Quod Est Veritas

By | September 10, 2016

Quod Est Veritas? What is Truth? Christ and Pilate, 1890 Nikolai Nikolaevich Ge

 

Jesus answered, “My kingdom is not of this world. If my kingdom were of this world, my servants would have been fighting, that I might not be delivered over to the Jews. But my kingdom is not from the world.” Then Pilate said to him, “So you are a king?” Jesus answered, “You say that I am a king. For this purpose I was born and for this purpose I have come into the world— to bear witness to the truth. Everyone who is of the truth listens to my voice.” Pilate said to him, “What is truth?” After he had said this, he went back outside to the Jews and told them, “I find no guilt in him.”
(John 18: 36-38)

How would other “gods” have responded to Pilate? Zeus would have his thunderclap.
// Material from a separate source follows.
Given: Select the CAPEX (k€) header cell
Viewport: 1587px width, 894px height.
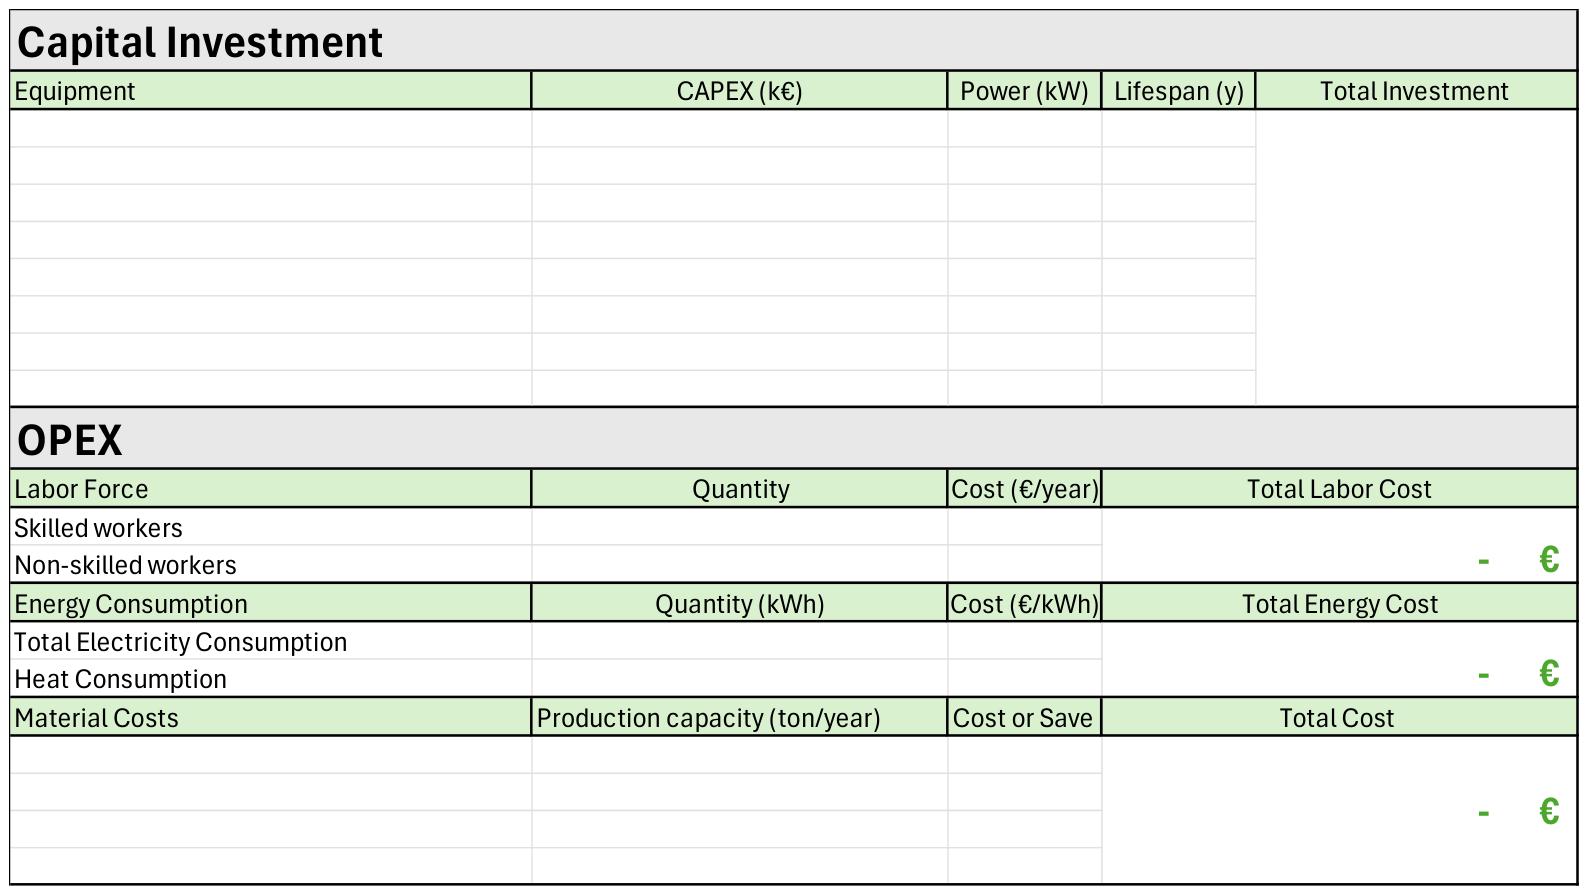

The Messiah everyone wanted would have called an army down to conquer the Romans. The possibilities for divine extrication are endless, but none would have selected crucifixion. Voluntary, ultimate worldly defeat is not “godly” in the traditional sense. Our concept of higher powers— God or Rome or money— determines our understanding of truth.

Nietzsche calls Pilate’s Socratic response to these words, “What is truth?” “the only saying that has any value” in the New Testament. Undoubtedly, Pilate is puzzled by Jesus’ enigmatic “defense.” Betrayed and denied by his followers, Jesus does not even offer any argument for acquittal. Pilate does not wait for, or expect, a response to his question. As a Roman prefect, he has been criticized for his treatment of Jews and Jewish customs. Despite his misgivings regarding Christ’s guilt, to avoid further Jewish unrest and accusations about him to Rome, he seeks the “truth” by turning to the congregated masses. Truth was not objective but only what would serve Roman order and his personal interests.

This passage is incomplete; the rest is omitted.